I don’t know which religion Jackson was following toward the end of his life, but it is said that the song he is most proud of creating was Heal the World. (Lyrics Here). It is a perfect, prayerful blend of melody and lyrics that allude to the meaning of Christ’s dying for us so that we might live. So that grace might sustain us enough to resolve differences in peace, so that the needless dying would stop. “Heal the world, make it a better place, for you and for me and the entire human race.”

Ed McMahon was a loyal alumnus of Catholic University who was married three times. Farrah Fawcett prayed the rosary and received the blessing of the sick before dying; she had relationship issues as well. Michael Jackson’s weird life is being turned inside out as I write this.

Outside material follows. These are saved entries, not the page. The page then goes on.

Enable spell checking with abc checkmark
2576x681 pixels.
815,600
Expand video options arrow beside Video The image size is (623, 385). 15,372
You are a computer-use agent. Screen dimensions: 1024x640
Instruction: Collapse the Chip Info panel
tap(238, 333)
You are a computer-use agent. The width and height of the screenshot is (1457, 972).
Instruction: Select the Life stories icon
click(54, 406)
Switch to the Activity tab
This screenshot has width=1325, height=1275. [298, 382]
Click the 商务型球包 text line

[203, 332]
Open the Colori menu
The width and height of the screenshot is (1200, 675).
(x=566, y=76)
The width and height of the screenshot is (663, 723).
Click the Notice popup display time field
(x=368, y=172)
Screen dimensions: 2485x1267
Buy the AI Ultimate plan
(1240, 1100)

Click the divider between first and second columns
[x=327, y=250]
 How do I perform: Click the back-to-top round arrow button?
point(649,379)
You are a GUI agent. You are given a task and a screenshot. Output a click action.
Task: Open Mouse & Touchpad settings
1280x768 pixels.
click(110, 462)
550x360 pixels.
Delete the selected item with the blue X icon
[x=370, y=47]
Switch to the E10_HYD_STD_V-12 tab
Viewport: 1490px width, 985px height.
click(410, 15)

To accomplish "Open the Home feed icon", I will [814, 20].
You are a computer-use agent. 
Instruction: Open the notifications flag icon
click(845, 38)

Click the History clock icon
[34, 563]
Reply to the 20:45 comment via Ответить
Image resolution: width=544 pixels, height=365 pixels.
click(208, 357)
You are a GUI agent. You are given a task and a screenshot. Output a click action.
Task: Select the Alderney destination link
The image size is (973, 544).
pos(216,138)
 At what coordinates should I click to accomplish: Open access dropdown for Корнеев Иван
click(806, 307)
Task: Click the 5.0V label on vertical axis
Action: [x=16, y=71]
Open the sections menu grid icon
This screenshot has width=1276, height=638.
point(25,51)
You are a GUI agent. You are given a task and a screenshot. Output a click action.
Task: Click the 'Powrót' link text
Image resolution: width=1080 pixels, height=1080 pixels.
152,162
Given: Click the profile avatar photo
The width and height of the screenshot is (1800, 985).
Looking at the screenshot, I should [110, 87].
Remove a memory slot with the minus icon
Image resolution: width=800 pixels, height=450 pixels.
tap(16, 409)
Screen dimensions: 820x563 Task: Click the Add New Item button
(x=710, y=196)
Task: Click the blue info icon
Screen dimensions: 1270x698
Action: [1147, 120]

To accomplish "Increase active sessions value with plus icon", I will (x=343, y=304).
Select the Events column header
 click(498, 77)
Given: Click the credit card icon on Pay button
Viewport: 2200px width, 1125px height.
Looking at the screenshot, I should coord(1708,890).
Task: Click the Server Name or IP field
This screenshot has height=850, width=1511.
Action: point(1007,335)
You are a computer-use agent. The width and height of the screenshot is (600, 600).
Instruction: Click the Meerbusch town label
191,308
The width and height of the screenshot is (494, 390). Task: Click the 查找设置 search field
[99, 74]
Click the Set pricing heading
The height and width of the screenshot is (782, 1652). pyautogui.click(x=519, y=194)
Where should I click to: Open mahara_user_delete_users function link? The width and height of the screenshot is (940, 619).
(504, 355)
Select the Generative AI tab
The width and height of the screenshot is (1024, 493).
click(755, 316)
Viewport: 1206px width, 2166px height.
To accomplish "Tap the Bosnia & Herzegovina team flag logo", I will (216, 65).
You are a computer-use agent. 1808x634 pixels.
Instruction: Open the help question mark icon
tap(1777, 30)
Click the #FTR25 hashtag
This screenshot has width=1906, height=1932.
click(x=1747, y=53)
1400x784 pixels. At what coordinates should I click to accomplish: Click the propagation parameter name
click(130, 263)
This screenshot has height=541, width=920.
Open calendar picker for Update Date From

My sister Libby, a hospice nurse, says that she believes that people do not die until they have nothing left to learn. If this is true, then I wonder what Ed, Farrah, and Michael learned?

There are two things in Elizabeth Gilbert’s 2006 bestseller Eat, Love, Pray that inspire me still. When Elizabeth was slumming through Rome’s ice cream shops for four months of her year-long search for God and self, her sister Catherine visited her. She told Elizabeth about a neighbor, who with along with her young son, had been diagnosed with cancer. Elizabeth said, “Dear God, that family needs grace.” And Liz’s sister replied, “That family needs casseroles.” Then Elizabeth writes, “… I do not know if my sister fully recognizes that this is grace.”

I believe Gilbert was in India when she began to reflect on death and God. She came to understand that when we die God is with us; God does not abandon us on this final journey, at the moment when we need God the most. God loves us and will not leave us.

I think there is an irony to grace. We tried to fill milk bottles with it in the Baltimore Catechism. We grant it and deny it, gain it and lose it, as if it were ours to control. But grace is God’s gift, God’s love, God’s forgiveness, God’s life lessons, and casseroles when we are sick and lonely. Grace can show up in laughter, it can reveal itself in the will to live and the surrender to death when it is one’s time to go. And grace can touch us to the depths of our being through music.

Grace is completely incongruous and it is everywhere. Even in Hollywood.